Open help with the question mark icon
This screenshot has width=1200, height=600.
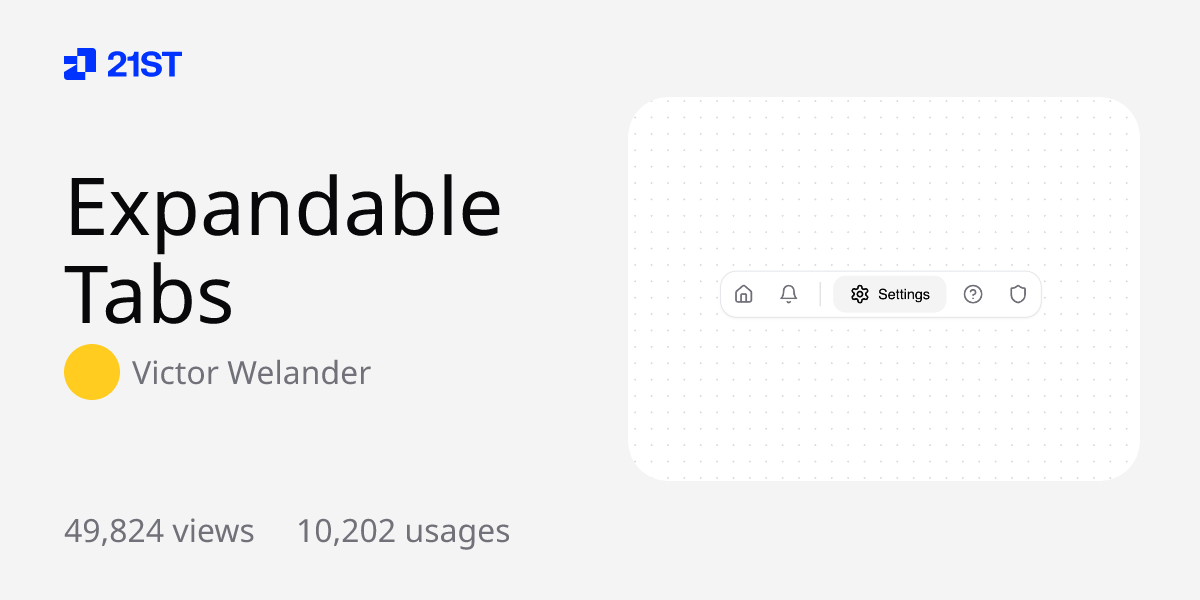(973, 294)
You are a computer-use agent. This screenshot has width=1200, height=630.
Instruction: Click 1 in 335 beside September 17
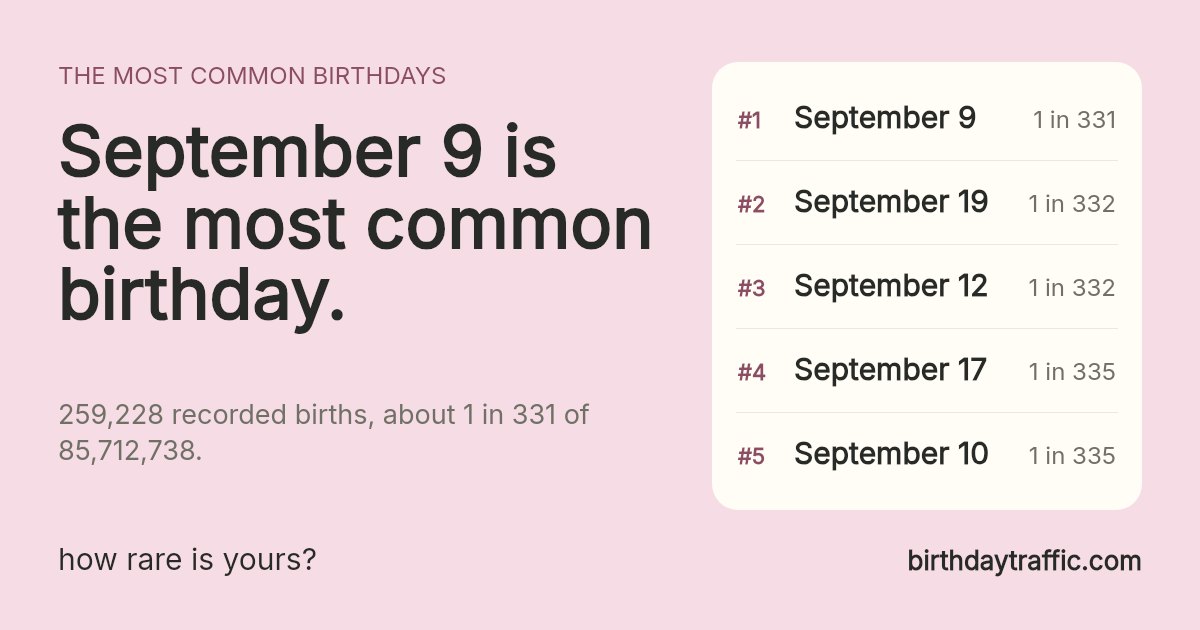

::::::::::

▶ **WORK TO BE COMPLETED**
Repeat the listing in full and exactly. Do not include any images.

▶ **EXERCISE OUTPUT**
Open help with the question mark icon
This screenshot has width=1200, height=600.
(973, 294)
You are a computer-use agent. This screenshot has width=1200, height=630.
Instruction: Click 1 in 335 beside September 17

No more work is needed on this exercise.